Retrieved from https://studentshare.org/other/1424236-history
https://studentshare.org/other/1424236-history.
Scott and Shade point out that the civil rights movement fights motivated others to struggle for justice. Through peaceful direct action and registration of voters, the student movement gave origin to profoundly liberation experiences that afterward engulfed American campuses and, soon after, the American war in Vietnam (221).
According to Reichard, in the 1950s, there was underlying poverty in America and so was tranquility and domesticity visible more than real. In the growing civil rights movements, African-American men and women prearranged their communities and launched a firm protest against prejudice and separation, taking courage from the national liberation movement all over the world. Reichard further explains that women’s movement took shape in most parts of the world – advocated for socialite feminism evolutionally change, called for extension liberal feminism of the rights of men and women, exploitation of reproductive capacity and women sexuality and devaluing of women radical feminism.
Civil rights society had a wide range of objectives. These included the empowerment of citizens through community-based participation, expression of personality through the embrace of African American customs, and the fourteenth and fifteenth amendment application of equal protection clause of voting rights to African Americans living in the south, whose constitutional rights were denied. It also fought for the full and equivalent membership of African Americans in American life (Scott and Shade, 222). The civil rights movement also insisted and restless fought for equal educational opportunity and the dictation of poverty. Shade and Scott also state that strategies and goals utilized to realize objectives brought two strains in American life. One was a vision of participatory democracy of communities of natives expressing and finding their political voice by confronting their tyrant openly as well as powerlessness. Secondly, America grounded liberal ideology and market economy, as well as the institutional democracy.

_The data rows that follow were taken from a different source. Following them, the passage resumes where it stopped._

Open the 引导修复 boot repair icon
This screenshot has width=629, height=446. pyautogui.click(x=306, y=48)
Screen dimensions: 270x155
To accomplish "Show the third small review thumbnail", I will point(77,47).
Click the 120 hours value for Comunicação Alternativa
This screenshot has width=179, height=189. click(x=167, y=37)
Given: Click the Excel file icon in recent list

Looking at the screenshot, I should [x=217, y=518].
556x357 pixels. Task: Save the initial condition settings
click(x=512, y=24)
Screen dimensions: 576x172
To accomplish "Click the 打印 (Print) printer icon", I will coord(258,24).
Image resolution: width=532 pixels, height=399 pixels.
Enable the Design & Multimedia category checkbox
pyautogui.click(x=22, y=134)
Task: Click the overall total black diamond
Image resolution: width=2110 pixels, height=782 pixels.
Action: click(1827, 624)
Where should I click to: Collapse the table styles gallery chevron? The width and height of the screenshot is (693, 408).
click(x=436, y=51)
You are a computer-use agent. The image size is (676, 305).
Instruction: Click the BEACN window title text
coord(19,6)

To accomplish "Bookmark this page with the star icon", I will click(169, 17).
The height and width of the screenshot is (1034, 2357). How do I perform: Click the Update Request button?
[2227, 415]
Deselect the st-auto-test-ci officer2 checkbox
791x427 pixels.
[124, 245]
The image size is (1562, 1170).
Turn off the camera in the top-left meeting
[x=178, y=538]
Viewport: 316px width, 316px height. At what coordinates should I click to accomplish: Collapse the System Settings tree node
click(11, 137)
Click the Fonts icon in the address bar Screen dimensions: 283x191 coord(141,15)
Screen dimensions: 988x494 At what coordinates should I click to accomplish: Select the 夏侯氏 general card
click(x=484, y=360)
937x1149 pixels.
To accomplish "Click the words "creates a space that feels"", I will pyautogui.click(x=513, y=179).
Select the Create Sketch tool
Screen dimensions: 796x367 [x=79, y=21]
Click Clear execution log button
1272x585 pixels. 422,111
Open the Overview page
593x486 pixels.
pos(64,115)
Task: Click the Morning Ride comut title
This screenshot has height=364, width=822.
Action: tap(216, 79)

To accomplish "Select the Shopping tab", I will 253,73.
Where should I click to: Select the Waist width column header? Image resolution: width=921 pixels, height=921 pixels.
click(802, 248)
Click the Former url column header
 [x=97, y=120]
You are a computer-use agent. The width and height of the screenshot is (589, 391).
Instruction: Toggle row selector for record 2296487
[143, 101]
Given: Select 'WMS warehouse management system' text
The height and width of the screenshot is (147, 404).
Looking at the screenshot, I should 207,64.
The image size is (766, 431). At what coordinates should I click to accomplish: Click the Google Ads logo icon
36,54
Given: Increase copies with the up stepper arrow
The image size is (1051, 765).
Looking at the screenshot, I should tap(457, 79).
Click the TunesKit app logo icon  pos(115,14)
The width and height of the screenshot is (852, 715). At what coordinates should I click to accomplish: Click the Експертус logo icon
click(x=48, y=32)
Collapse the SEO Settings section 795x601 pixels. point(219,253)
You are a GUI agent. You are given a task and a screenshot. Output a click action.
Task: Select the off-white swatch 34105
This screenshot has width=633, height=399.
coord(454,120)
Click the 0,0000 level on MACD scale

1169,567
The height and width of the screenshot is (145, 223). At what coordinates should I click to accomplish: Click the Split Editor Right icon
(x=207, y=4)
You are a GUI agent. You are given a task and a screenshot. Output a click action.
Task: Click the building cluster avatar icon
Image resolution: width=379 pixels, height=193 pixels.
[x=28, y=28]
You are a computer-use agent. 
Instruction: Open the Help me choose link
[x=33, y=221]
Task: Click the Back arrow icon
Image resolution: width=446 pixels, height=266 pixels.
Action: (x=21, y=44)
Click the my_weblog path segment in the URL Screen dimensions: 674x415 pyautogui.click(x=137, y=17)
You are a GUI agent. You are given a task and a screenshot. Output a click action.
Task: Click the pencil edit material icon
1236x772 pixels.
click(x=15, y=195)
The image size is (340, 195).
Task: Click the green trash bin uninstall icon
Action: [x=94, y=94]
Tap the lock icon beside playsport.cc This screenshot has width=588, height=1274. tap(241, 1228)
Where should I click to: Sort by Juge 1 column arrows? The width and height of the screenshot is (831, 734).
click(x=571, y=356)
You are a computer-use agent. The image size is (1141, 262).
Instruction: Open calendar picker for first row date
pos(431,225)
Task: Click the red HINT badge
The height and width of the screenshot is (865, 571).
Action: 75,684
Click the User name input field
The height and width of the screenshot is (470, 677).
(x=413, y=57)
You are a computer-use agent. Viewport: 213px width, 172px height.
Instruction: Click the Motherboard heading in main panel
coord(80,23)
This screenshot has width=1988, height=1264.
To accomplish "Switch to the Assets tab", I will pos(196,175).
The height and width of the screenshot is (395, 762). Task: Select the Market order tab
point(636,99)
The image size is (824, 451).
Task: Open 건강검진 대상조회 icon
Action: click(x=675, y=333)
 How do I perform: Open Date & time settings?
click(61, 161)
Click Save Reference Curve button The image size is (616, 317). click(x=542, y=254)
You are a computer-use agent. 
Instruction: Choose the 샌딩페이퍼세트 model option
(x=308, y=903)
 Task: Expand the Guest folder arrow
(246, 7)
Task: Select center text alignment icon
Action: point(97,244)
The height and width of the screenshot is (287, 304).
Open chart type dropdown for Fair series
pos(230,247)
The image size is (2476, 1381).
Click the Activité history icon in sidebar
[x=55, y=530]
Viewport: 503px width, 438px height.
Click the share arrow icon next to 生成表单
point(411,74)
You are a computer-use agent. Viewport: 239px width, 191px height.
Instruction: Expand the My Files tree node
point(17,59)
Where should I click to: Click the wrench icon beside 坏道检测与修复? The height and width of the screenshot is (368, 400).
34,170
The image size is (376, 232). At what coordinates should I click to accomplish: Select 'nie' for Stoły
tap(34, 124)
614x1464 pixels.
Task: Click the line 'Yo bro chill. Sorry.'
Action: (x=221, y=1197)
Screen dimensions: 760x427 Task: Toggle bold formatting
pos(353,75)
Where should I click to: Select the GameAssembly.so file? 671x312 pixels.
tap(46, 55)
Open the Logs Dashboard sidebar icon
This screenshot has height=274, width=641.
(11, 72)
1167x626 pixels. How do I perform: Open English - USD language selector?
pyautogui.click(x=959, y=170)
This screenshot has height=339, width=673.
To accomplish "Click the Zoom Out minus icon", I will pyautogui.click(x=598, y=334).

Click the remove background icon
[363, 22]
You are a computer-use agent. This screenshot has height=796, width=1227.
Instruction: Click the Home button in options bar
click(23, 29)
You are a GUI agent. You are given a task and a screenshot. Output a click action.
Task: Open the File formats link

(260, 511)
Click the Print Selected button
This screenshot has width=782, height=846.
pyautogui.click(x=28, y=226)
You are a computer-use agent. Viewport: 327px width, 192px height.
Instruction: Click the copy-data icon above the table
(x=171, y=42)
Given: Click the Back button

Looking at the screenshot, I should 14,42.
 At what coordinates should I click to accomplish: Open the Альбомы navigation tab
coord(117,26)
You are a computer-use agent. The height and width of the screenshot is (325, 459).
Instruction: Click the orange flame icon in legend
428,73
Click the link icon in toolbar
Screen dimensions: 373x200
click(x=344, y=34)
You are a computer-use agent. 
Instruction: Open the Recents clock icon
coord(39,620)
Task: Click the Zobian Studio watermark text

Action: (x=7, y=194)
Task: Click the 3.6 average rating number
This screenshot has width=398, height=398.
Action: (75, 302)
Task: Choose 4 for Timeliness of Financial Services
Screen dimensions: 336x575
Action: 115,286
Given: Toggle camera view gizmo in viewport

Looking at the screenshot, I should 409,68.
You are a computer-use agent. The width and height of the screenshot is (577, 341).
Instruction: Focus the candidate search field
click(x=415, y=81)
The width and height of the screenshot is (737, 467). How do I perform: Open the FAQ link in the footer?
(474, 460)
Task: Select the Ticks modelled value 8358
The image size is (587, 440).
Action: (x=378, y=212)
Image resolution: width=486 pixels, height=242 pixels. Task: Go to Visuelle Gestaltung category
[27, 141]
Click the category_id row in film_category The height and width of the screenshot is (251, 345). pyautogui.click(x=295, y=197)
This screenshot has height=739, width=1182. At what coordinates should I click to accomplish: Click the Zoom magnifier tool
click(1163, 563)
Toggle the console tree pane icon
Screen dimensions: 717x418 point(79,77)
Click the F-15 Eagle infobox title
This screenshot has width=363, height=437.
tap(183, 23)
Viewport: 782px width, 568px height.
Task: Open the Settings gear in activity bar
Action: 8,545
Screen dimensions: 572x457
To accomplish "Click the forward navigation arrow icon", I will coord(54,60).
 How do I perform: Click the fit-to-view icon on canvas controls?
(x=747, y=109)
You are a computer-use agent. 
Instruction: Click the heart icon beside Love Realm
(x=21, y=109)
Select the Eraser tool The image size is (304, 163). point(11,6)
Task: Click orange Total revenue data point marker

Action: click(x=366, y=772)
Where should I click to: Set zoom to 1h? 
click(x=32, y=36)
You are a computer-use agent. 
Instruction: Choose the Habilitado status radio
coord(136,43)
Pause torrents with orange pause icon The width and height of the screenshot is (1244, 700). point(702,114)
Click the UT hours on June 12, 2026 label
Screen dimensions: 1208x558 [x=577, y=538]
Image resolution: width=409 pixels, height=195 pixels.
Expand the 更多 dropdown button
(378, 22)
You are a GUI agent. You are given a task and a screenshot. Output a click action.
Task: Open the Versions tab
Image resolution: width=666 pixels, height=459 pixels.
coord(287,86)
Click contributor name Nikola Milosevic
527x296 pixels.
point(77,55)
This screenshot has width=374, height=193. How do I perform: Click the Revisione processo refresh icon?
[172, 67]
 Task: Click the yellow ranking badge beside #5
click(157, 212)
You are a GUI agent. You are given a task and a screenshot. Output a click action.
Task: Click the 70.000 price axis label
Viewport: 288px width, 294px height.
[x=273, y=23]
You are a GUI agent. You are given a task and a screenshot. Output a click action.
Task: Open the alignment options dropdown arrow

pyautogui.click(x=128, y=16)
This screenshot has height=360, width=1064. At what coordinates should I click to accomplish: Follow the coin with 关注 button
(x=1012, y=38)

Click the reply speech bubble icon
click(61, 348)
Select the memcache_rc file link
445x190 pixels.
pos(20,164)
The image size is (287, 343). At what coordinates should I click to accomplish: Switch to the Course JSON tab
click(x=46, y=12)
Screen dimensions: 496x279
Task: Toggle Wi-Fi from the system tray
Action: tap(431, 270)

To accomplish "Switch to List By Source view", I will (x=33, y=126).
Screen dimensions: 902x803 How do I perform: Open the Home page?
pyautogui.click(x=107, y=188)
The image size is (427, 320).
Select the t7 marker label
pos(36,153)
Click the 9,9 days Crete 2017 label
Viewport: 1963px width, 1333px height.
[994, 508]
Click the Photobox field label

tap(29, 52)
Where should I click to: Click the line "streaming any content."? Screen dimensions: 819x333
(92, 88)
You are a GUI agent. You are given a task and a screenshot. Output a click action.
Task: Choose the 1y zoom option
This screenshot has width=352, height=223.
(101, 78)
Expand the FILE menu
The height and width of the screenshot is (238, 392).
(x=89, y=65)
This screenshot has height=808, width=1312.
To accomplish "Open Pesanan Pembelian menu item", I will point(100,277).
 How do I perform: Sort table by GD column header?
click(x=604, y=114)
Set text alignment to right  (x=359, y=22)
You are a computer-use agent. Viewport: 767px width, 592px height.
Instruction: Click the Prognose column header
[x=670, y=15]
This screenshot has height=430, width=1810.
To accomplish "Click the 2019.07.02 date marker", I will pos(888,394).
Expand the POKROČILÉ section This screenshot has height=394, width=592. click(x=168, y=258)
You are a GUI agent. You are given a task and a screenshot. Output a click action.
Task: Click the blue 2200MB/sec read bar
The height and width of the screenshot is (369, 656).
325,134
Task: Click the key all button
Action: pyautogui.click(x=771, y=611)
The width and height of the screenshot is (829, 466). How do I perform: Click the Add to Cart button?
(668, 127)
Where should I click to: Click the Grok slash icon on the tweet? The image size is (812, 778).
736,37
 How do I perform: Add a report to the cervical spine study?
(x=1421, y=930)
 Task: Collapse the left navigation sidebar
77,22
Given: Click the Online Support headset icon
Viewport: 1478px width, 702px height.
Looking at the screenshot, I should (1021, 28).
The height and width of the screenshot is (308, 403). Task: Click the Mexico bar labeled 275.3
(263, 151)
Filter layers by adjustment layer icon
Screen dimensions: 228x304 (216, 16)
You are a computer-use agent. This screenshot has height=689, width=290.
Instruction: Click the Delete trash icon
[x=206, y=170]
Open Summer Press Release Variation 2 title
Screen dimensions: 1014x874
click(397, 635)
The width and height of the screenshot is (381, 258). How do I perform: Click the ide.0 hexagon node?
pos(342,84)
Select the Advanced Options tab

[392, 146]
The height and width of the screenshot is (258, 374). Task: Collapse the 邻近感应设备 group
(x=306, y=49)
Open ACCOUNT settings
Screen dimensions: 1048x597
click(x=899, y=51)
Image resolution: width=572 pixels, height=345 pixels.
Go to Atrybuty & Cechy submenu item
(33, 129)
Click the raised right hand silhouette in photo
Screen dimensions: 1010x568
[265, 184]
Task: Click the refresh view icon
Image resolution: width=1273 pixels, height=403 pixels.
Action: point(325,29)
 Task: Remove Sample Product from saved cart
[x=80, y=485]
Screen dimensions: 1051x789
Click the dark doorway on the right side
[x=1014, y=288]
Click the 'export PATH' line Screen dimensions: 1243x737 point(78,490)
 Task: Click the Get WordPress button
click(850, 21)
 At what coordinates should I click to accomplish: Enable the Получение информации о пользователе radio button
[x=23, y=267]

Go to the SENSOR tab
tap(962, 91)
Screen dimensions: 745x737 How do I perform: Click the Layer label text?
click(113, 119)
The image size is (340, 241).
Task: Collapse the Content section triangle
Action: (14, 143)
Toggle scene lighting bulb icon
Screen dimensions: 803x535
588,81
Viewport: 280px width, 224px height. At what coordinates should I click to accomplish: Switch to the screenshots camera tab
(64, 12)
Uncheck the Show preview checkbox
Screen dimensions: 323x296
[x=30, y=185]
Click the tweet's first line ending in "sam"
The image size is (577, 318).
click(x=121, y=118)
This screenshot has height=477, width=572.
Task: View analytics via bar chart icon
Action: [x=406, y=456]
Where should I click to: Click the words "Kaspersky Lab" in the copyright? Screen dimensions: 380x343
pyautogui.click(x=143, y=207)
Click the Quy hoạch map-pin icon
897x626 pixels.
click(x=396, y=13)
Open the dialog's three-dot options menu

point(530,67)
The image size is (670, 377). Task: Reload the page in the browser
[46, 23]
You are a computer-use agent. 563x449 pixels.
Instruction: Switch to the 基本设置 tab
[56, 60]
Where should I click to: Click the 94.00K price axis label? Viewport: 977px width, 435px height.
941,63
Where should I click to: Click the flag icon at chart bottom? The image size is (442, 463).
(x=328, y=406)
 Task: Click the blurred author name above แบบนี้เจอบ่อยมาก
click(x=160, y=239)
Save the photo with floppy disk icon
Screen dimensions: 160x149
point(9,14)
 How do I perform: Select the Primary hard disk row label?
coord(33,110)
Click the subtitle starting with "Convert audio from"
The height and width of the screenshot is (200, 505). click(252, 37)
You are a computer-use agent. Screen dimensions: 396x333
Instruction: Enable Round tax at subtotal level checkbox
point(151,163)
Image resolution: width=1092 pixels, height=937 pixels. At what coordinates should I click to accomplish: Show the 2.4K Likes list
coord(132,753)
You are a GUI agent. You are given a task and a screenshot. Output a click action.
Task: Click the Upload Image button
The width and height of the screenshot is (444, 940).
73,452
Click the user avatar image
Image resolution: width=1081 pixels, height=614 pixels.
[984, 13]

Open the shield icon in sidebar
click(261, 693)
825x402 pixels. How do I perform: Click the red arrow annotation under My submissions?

Conclusion Enthought civil rights movements were slow and painful, in 1960s, the legislative was victorious. The movement was broken evidently with Martin Luther King’s assassination. However, at the same time, new personal contacts between Africans and American Americans man an increasing number of institutions and individuals. Most of the students from Africa and exiles came to the United States. Americans and other coworkers went to Africa and most of them returned with obligations and changed perspectives (Minter, 13).